Reproduce the entries beginning at the line containing "Image resolution: width=552" and ending after the line containing "Action: click(x=554, y=275)". Omit the pictures from your copy.

* **DATA TO PROCESS**:

<<<<

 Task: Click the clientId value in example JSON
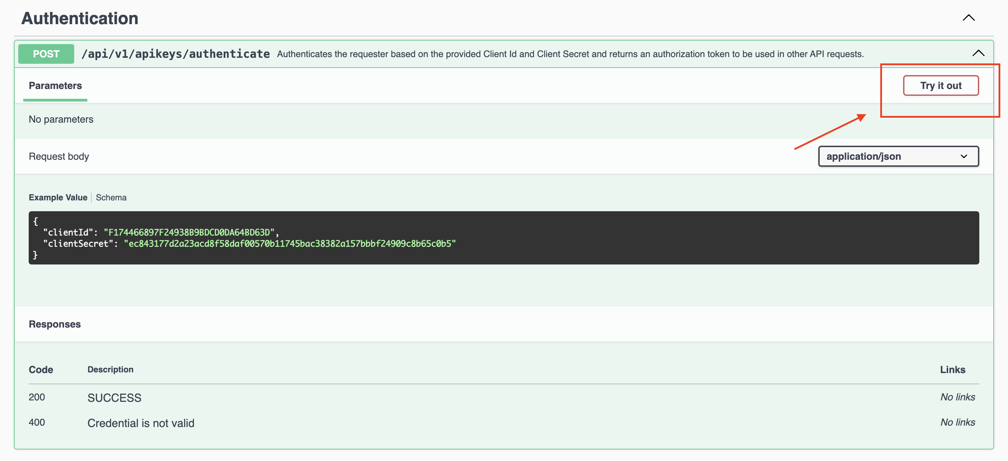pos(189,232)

>>>>
<<<<

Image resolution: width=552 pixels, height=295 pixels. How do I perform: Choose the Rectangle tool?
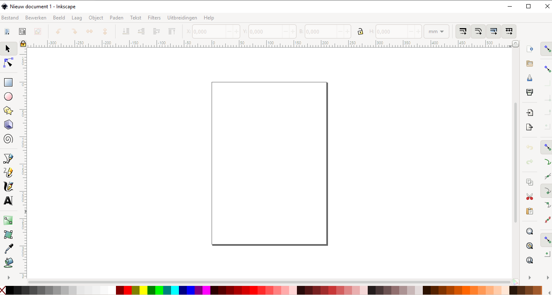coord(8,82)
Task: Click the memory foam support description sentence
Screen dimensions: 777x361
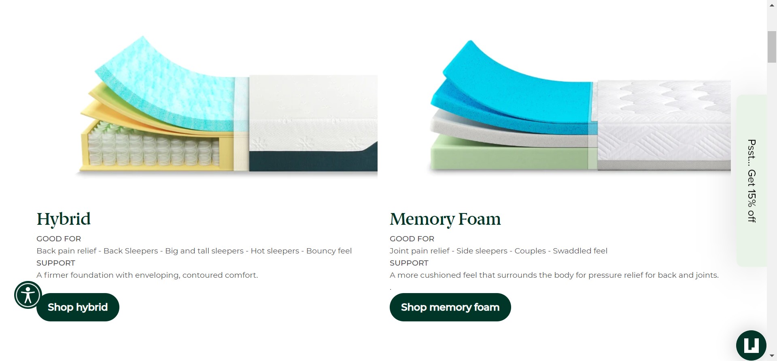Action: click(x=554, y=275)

>>>>

* **PROBLEM SOLUTION**:
Image resolution: width=552 pixels, height=295 pixels. How do I perform: Choose the Rectangle tool?
coord(8,82)
Task: Click the memory foam support description sentence
Screen dimensions: 777x361
Action: click(x=554, y=275)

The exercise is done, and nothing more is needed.